We chose to target chitin (a long-chain polymer of N-acetylglucosamine), an essential component of the cell walls of all fungal species, notably absent in eukaryotic cells such as our own. Our molecular weapons- ‘chitinases’ are naturally occurring enzymes known to break down the glycosidic bonds in chitin. These are often found in bacteria, yeasts, plants, actinomycetes, arthropods, and humans, which use them as defensive mechanisms against fungal infections. However, given the diversity in fungal species and chitinase enzymes, selecting the appropriate chitinase on a case-to-case basis would be quite difficult. Our goal is to harness the power of these naturally occurring chitinase enzymes by combining their substrate specificities and potentially even activity through active pairings of their functional domains. As a result, we suggest the production of a specified set of recombinant chitinase enzymes that combine the best characteristics of different wild-type enzymes and are thus more effective.
Importantly, the chitin biosynthesis pathway in fungi is rather complex and involves the concerted action of several enzymes in a well-regulated fashion. Hence, we hypothesize that the probability of alteration of chitin structure by the target organisms to avoid lysis by our chitinases is rather low. The recombinant proteins are supported by a thorough literature review that demonstrates the project's viability. Therefore, we are developing a novel, eco-friendly and novel therapeutic ‘MOLDEMORT’ to tackle various invasive fungal infections. This solution has potential wide-ranging applications in healthcare, agriculture, and society alike.
The project idea surfaced when we discovered fungal contamination in a number of sites both on and off-campus. More research into pathogenic fungus species found that Fusarium sp. (causes eye infections), Rhizopus sp. (causes mucormycosis), and Aspergillus sp. (causes aspergillosis) are common in many public areas and frequently cause problems in immunocompromised individuals. Armed with this information on the pathogenic nature of certain fungal species, we decided to isolate fungal samples within the campus and sequenced their genomes to know which species of fungi usually thrive on walls of the building. We found Aspergillus versicolor, Aspergillus niger , Rhizopus oryzae, Fusarium solani , Nodulisporium indicum, Phanerochaete sordida, and unidentified Trichoderma species.
We then grew interested in the question of how fungal infections caused by these species and others could be treated.
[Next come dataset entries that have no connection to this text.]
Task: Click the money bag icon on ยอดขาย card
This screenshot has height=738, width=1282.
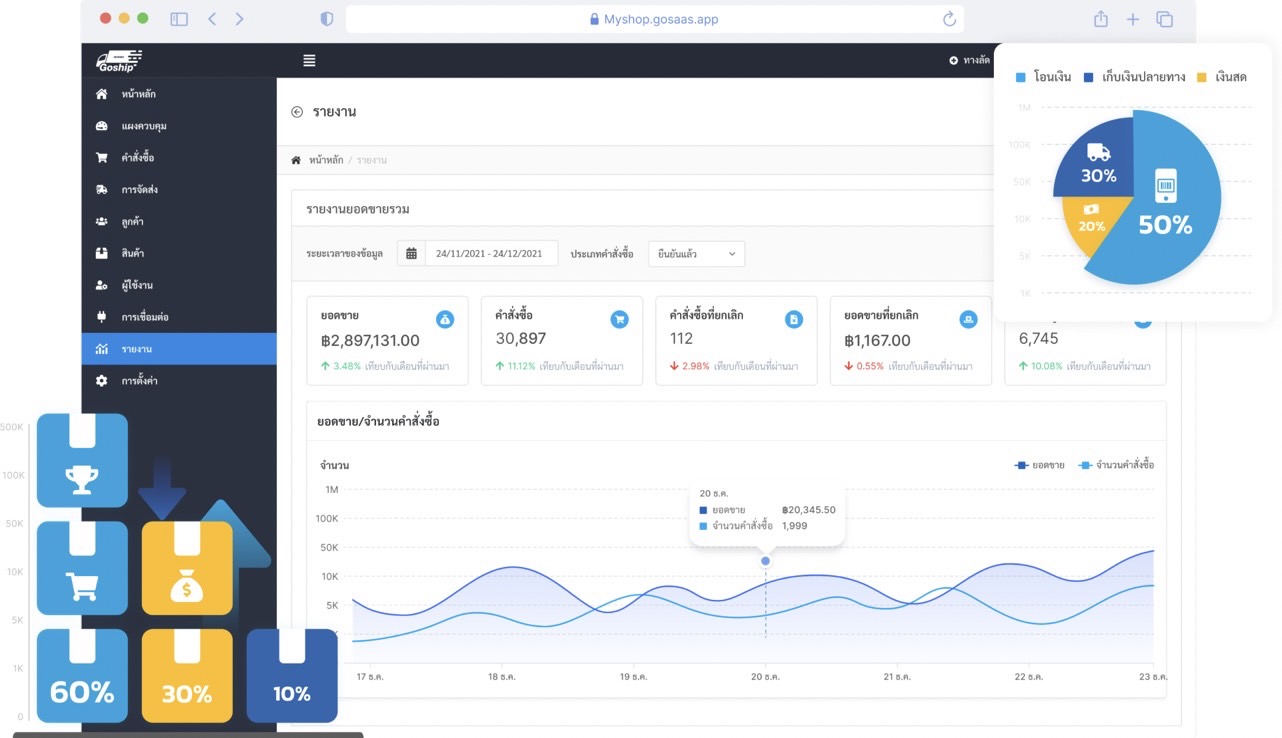Action: tap(445, 319)
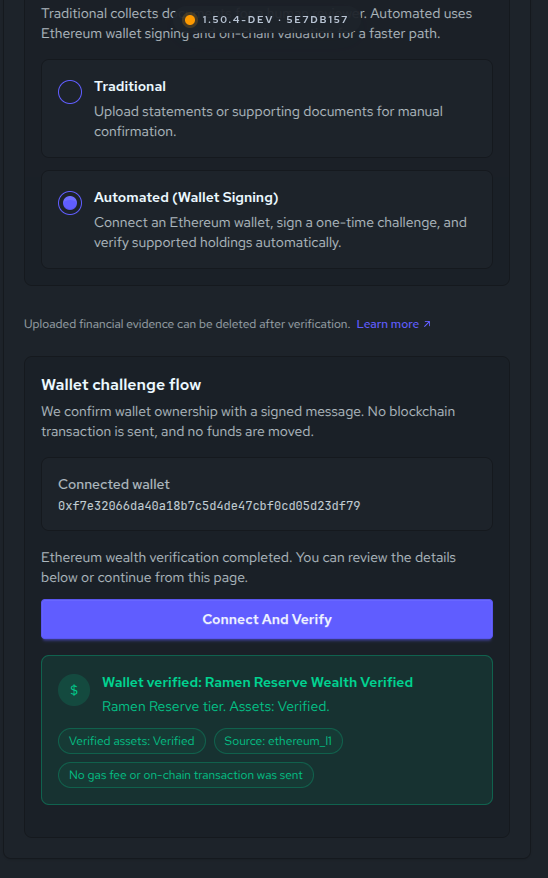Select the Traditional radio button
The width and height of the screenshot is (548, 878).
(70, 92)
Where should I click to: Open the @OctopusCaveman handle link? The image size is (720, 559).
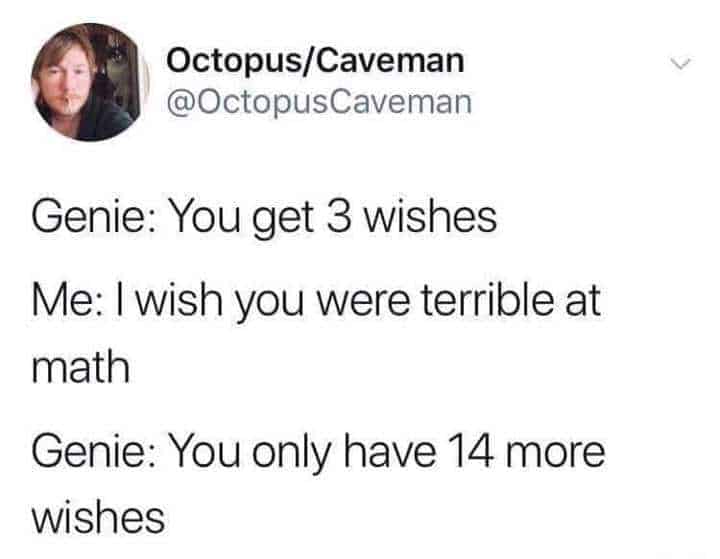[319, 102]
A survey of literature revealed that the current antifungals used for treatment include various compounds such as amphotericin B (AmB), caspofungin, triazoles, etc., but these antifungal agents have severe limitations due to lack of sufficient fungicidal effect and toxic side effects. Along with this, there have also been several reports of the emergence of drug-resistant fungal strains due to the limited molecular targets of the existing drugs.
We decided to step in and try to create a new antifungal drug that targets the polymer chitin, a ubiquitous component of fungal cell walls. According to the literature survey, the lysis of chitin contained in fungal cell walls by naturally occurring chitinase enzymes would undermine the integrity of fungal cells, leading to their death. By harnessing the power of synthetic biology and protein engineering, the team IISER_TVM has engineered a chimeric chitinase to tackle the issue of invasive fungal infections.
- Ambati et. al. "Dectin-1-Targeted Antifungal Liposomes Exhibit Enhanced Efficacy | Msphere". Msphere, 2021,
- Kainz, Katharina et al. "Fungal Infections In Humans: The Silent Crisis". Microbial Cell, vol 7, no. 6, 2020, pp. 143-145. Shared Science Publishers OG, doi:10.15698/mic2020.06.718. Accessed 19 Aug 2021.
- Bongomin, Felix et al. "Global And Multi-National Prevalence Of Fungal Diseases—Estimate Precision". Journal Of Fungi, vol 3, no. 4, 2017, p. 57. MDPI AG, doi:10.3390/jof3040057. Accessed 19 Aug 2021.